[Exercise details] Arrange the entries as a Markdown table with the columns Row and Entry line, skipping blank lines. Begin at the first line of the entries and stop after the line that contains "place (1160, 181)", including that line.

[Material for this task]
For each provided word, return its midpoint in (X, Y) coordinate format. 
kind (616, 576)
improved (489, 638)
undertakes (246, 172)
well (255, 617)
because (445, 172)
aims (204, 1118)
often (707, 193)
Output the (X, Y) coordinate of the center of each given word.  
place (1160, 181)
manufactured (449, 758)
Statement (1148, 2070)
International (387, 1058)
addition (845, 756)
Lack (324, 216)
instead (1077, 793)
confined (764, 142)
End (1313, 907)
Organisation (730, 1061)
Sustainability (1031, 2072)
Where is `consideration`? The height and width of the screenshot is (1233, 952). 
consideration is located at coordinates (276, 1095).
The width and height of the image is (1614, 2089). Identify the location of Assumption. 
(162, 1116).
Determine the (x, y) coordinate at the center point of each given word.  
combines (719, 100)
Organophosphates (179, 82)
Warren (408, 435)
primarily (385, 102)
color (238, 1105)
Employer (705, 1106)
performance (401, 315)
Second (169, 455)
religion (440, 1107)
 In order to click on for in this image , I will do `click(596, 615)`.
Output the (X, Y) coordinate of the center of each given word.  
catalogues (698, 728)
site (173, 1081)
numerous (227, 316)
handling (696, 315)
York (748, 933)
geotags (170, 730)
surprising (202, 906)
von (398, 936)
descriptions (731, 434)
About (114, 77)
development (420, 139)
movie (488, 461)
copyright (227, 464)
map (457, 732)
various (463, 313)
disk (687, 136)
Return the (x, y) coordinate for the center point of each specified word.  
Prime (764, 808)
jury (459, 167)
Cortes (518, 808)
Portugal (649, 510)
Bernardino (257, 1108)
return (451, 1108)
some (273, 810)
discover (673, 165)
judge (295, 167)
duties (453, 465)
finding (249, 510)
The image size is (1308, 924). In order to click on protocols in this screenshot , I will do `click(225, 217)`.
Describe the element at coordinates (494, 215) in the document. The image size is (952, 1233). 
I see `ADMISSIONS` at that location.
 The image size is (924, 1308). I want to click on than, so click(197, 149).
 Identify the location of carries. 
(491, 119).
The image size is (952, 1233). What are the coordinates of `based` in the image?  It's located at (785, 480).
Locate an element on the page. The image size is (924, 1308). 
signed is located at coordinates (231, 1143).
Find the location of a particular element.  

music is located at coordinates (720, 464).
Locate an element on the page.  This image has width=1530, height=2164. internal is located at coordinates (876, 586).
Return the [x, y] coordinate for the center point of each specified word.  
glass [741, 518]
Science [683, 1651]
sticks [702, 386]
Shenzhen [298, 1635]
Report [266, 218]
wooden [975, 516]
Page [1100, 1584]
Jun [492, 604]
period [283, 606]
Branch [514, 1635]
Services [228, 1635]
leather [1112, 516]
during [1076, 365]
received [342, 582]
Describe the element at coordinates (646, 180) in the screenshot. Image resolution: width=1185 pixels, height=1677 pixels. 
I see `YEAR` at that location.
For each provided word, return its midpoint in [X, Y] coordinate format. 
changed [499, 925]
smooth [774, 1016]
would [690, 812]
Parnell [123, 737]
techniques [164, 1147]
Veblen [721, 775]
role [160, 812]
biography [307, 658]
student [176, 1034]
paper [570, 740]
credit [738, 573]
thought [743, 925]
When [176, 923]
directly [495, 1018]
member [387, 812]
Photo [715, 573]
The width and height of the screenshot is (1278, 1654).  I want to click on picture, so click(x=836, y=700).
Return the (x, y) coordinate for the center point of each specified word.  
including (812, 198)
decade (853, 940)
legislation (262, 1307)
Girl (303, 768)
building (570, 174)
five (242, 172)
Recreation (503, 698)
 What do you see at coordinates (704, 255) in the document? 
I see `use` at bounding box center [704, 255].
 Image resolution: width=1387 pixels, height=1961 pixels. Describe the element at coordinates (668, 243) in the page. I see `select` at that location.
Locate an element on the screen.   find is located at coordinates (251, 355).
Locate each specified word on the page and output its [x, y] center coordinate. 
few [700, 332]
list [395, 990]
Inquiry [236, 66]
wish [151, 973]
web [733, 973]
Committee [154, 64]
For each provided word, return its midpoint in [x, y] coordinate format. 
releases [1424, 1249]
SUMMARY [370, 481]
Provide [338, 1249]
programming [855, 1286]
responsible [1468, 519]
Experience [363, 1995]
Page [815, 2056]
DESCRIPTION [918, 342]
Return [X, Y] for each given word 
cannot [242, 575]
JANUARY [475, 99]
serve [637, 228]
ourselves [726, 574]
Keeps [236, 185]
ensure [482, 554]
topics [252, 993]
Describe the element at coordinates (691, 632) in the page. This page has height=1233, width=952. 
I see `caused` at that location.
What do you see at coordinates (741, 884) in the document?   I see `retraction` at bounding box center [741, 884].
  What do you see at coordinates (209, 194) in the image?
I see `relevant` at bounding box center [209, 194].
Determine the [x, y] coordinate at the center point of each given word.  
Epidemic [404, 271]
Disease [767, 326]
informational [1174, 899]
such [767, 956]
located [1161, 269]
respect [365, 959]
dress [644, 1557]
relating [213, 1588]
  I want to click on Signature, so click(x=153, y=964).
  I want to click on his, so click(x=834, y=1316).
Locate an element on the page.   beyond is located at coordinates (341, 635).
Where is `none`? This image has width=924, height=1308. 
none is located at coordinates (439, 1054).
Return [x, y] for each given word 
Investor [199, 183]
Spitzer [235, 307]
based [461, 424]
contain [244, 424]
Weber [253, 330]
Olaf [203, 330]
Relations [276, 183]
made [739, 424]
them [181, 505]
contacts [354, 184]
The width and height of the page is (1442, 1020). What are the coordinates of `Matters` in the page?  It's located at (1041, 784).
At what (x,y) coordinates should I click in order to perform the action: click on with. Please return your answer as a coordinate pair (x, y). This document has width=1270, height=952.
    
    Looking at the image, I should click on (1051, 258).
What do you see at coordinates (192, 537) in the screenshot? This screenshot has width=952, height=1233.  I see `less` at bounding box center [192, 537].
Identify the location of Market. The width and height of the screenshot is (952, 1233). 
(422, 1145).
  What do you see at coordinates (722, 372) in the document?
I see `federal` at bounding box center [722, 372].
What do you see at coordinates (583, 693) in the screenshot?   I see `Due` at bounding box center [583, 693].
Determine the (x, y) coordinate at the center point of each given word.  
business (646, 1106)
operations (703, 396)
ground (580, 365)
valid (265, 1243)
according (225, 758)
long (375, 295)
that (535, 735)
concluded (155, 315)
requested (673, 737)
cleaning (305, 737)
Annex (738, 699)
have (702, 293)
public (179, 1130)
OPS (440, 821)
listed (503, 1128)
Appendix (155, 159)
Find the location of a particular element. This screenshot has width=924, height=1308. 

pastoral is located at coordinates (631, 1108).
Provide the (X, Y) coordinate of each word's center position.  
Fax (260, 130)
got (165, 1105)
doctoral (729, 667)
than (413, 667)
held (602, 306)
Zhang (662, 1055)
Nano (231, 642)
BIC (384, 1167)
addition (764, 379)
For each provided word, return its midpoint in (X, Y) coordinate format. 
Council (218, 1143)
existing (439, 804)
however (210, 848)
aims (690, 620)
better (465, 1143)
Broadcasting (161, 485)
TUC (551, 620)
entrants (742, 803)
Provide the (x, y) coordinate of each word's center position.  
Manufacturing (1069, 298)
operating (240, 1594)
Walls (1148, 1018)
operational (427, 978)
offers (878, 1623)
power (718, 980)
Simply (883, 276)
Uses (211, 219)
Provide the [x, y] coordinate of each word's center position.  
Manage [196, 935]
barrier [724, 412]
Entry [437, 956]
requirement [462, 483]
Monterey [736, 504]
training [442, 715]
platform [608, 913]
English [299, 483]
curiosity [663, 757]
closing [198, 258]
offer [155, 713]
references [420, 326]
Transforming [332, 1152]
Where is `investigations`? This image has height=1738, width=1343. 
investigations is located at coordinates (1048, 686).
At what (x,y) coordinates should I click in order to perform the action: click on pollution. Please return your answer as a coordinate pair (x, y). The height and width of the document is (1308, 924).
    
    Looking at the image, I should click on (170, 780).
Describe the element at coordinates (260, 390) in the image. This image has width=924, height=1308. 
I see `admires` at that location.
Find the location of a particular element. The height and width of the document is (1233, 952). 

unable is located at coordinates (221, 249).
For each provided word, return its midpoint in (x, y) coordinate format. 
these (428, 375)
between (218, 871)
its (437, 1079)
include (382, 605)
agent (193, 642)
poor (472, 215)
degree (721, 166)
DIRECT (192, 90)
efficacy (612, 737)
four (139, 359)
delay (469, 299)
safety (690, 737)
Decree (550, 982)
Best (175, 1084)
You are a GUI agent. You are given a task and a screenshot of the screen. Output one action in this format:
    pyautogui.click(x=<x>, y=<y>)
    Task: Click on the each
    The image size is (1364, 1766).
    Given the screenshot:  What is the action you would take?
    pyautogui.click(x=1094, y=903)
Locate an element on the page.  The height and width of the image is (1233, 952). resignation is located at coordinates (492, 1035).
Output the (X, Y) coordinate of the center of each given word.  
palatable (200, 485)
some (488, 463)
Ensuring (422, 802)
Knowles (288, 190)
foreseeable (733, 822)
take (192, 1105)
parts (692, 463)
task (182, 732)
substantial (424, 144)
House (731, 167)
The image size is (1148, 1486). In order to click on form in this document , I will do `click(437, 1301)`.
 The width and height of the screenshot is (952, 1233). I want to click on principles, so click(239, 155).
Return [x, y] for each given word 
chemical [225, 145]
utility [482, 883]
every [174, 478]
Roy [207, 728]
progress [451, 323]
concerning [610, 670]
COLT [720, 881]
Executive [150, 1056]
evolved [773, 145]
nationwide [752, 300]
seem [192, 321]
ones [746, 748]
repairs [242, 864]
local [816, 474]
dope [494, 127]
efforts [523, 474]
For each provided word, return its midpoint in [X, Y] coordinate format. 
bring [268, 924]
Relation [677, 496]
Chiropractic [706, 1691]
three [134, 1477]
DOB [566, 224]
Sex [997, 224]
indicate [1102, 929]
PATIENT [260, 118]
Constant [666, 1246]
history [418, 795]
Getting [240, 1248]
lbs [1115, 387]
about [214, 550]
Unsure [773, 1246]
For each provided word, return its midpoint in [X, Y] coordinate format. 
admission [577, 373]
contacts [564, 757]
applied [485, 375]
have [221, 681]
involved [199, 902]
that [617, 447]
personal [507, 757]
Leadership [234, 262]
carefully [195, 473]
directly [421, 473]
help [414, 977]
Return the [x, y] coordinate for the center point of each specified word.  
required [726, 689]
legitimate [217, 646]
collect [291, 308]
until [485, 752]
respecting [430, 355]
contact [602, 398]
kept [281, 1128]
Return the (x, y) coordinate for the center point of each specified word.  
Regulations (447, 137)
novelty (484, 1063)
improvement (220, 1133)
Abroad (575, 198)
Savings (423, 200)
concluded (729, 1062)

[The output]
| Row | Entry line |
|---|---|
| 1 | For each provided word, return its midpoint in (X, Y) coordinate format.  |
| 2 | kind (616, 576) |
| 3 | improved (489, 638) |
| 4 | undertakes (246, 172) |
| 5 | well (255, 617) |
| 6 | because (445, 172) |
| 7 | aims (204, 1118) |
| 8 | often (707, 193) |
| 9 | Output the (X, Y) coordinate of the center of each given word.   |
| 10 | place (1160, 181) |